» **Your objective**:
Please copy out word for word a passage from the court opinion below. Begin at the words "Because the obstruction" and stop after the words "Mar. 23, 2012).".

» **Extract to read**:
==========

Opinion
No. 11–CR–00027 (ENV).
2012-05-30
Jacquelyn M. Kasulis, United States Attorneys Office, Brooklyn, NY, for Plaintiff. Edmund Denoia, John M. Vazquez, Critchley, Kinum & Vazquez, LLC, Roseland, NJ, Christopher L. Patella, Christopher L. Patella, Esq., Bayonne, NJ, Joseph Patten Brown, III, Law Office of Pat Brown, New York, NY, J. Putter Brown, III, New Britain, CT, for Defendants.
Jacquelyn M. Kasulis, United States Attorneys Office, Brooklyn, NY, for Plaintiff. Edmund Denoia, John M. Vazquez, Critchley, Kinum & Vazquez, LLC, Roseland, NJ, Christopher L. Patella, Christopher L. Patella, Esq., Bayonne, NJ, Joseph Patten Brown, III, Law Office of Pat Brown, New York, NY, J. Putter Brown, III, New Britain, CT, for Defendants.
MEMORANDUM OPINION
VITALIANO, District Judge.
In an indictment unsealed on January 20, 2011, Patrick Cicalese was charged with one count of obstruction of justice in violation of 18 U.S.C. §§ 1512(c)(2) and 3551 et seq. and one count of perjury in violation of 18 U.S.C. §§ 1623(a) and 3551 et seq. On December 6, 2011, Cicalese filed an omnibus motion to dismiss the charges, to suppress certain evidence, and for other relief. The Court heard oral argument on March 23, 2012 and that day denied all of defendant's requests except the motion to dismiss. That branch of the motion was grounded in the argument that the question posed to Cicalese at the grand jury, and upon which the charges against him rested, was fundamentally ambiguous. Given that issue, the Court reserved decision and directed the parties to submit further briefing. After the supplemental briefs were submitted, a renewed oral argument was held on April 25, 2012. At the hearing, for reasons stated on the record in open court, the Court granted Cicalese's motion to dismiss the charges against him. This memorandum opinion further explains the Court's reasoning.
On December 14, 2011, a superseding indictment was filed adding a criminal forfeiture allegation.
Because the obstruction of justice charge was based solely on defendant's alleged perjury before the grand jury, it could not survive dismissal of the perjury charge. (Oral Argument Tr. at 30:20–22, 74:3–14, Mar. 23, 2012).

==========

» **Recorded information**:
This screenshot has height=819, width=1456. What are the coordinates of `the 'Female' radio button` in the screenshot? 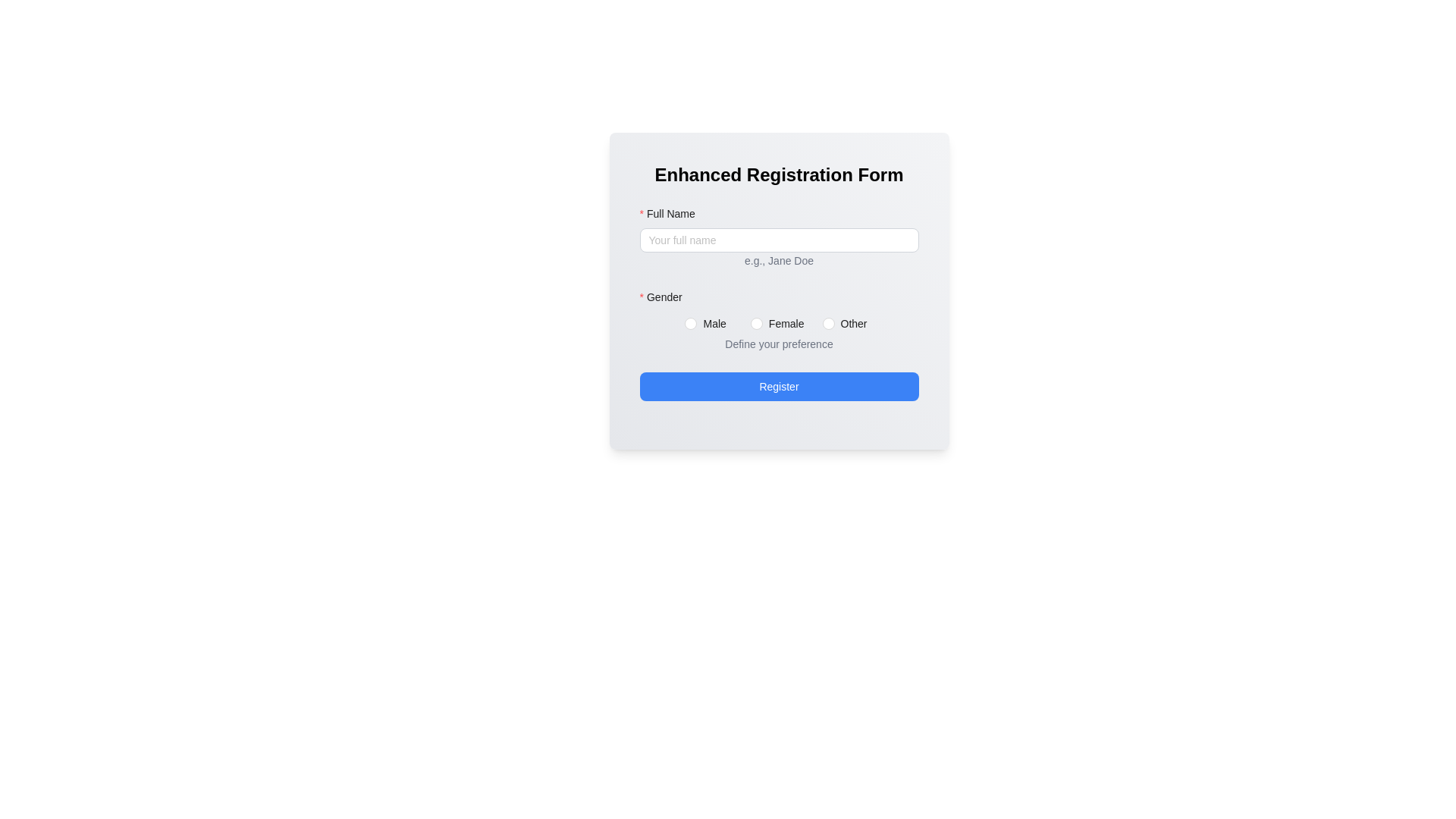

==========

» **Final result**:
Because the obstruction of justice charge was based solely on defendant's alleged perjury before the grand jury, it could not survive dismissal of the perjury charge. (Oral Argument Tr. at 30:20–22, 74:3–14, Mar. 23, 2012).